--- TASK DIRECTIONS ---
Wherever the string "agent" appears in the entries below, return the line that holds it.

·····

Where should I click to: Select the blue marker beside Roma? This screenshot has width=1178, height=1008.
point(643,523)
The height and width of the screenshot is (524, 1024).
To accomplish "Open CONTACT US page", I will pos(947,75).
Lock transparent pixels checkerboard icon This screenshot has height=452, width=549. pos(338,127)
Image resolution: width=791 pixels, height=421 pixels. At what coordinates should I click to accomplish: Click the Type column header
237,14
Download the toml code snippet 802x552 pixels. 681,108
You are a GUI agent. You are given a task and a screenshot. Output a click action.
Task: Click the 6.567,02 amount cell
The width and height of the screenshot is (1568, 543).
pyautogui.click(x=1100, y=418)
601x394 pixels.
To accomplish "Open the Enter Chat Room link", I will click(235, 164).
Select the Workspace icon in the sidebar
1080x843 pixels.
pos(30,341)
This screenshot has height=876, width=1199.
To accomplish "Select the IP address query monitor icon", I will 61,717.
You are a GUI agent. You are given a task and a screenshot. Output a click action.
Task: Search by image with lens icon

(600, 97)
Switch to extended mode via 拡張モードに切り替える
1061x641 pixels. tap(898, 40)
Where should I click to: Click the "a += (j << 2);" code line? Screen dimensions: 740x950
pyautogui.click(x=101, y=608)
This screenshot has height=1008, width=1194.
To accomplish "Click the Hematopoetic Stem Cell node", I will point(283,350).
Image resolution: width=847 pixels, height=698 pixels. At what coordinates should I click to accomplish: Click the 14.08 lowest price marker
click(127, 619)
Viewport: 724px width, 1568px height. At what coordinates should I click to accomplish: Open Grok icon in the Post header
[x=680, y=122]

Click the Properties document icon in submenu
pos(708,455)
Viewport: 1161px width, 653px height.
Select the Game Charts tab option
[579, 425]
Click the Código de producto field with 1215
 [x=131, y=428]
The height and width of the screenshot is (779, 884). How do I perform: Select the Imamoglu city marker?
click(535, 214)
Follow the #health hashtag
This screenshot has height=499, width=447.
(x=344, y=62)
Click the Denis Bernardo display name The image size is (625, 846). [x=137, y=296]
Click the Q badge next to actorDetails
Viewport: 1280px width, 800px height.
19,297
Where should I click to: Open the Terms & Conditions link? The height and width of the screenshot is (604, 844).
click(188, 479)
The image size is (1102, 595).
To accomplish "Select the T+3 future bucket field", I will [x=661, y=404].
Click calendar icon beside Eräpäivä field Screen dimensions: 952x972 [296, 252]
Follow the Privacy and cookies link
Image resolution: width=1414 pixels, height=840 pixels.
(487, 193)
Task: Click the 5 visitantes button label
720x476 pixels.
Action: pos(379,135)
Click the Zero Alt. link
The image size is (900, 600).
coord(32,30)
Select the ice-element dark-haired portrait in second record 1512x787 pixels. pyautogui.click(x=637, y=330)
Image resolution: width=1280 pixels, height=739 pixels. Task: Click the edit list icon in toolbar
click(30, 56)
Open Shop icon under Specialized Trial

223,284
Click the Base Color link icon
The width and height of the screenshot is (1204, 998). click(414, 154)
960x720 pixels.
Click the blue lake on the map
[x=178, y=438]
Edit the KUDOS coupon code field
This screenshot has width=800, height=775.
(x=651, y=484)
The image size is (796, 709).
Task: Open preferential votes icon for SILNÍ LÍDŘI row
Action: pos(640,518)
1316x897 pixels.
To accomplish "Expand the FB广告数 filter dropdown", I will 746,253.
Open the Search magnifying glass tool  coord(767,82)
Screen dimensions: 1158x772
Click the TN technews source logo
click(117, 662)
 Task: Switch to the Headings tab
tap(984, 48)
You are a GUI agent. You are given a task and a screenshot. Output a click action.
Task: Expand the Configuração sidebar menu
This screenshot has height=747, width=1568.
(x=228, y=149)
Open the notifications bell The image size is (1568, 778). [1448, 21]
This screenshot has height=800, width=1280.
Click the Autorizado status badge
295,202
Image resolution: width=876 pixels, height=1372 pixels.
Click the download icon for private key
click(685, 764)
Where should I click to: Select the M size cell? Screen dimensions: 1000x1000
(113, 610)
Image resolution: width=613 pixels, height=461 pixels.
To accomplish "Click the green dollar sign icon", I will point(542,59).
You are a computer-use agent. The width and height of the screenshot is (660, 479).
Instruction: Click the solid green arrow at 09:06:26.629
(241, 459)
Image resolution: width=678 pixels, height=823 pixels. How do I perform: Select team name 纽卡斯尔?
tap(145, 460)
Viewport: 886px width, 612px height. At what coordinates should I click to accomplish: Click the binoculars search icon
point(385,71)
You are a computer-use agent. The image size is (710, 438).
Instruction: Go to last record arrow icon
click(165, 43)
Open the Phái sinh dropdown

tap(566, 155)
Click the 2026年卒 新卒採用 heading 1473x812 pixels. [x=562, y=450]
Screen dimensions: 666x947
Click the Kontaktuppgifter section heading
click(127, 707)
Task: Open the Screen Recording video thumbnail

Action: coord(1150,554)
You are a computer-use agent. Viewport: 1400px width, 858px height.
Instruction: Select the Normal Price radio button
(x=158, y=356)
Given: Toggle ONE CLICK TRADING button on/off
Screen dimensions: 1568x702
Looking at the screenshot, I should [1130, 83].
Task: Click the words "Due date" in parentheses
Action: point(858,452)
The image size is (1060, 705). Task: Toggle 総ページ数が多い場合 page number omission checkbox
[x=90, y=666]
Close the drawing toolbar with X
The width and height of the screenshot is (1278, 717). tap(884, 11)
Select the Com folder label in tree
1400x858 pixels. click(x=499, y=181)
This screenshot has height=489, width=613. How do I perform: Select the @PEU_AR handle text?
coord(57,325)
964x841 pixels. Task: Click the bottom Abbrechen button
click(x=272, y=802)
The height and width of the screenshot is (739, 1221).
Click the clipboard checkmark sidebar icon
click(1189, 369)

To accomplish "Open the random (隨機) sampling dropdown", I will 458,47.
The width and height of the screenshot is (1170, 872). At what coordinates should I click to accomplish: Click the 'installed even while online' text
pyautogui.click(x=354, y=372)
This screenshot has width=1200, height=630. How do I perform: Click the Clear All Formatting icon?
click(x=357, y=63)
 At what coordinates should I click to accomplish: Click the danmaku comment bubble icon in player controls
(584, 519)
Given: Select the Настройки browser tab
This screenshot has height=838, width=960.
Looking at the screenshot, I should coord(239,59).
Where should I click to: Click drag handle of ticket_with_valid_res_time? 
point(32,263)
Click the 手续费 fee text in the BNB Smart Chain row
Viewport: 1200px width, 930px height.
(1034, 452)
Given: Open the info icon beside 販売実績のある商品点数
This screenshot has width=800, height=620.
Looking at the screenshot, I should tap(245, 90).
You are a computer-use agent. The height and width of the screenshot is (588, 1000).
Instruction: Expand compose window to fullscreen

·····

--- EXERCISE RESULT ---
You are a GUI agent. You are given a task and a screenshot. Output a click action.
You are a GUI agent. You are given a task and a screenshot. Output a click action.
You are a GUI agent. You are given a task and a screenshot. Output a click action.
You are a computer-use agent. The width and height of the screenshot is (660, 479).
You are a computer-use agent. The image size is (710, 438).
You are a computer-use agent. Viewport: 1400px width, 858px height.
You are a computer-use agent. The height and width of the screenshot is (588, 1000).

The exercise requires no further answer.